*THE PROBLEM*. Below are records to return verbatim; the pictures are to be dropped.

*SUPPLIED RECORDS*.
*** Block opens ***

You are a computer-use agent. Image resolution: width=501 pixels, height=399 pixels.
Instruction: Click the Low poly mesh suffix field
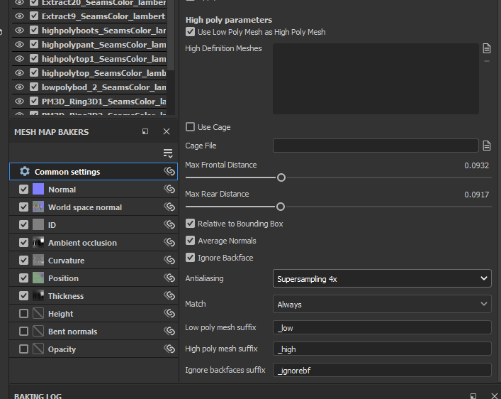click(382, 327)
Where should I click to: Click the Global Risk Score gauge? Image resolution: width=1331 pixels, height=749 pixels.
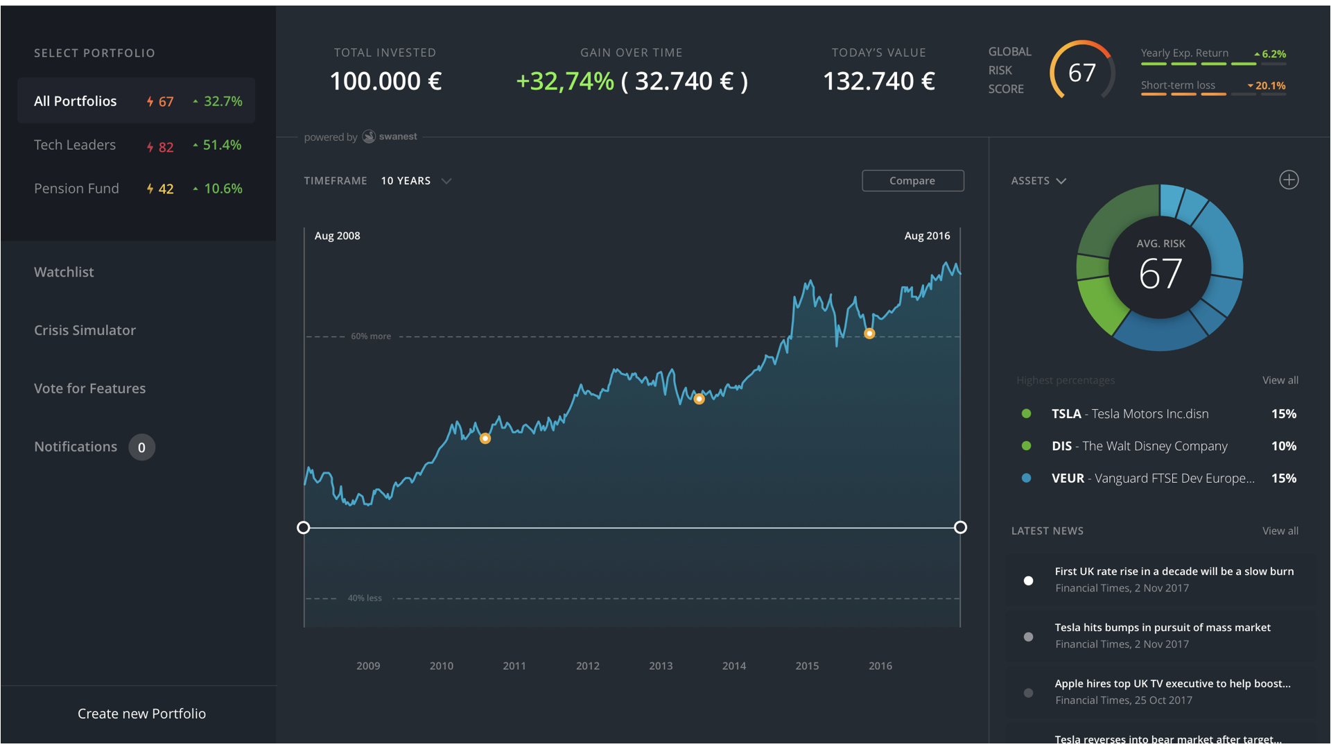(1083, 71)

*** Block closes ***

*EXPECTED ANSWER*.
You are a computer-use agent. Image resolution: width=501 pixels, height=399 pixels.
Instruction: Click the Low poly mesh suffix field
click(382, 327)
Where should I click to: Click the Global Risk Score gauge? Image resolution: width=1331 pixels, height=749 pixels.
(1083, 71)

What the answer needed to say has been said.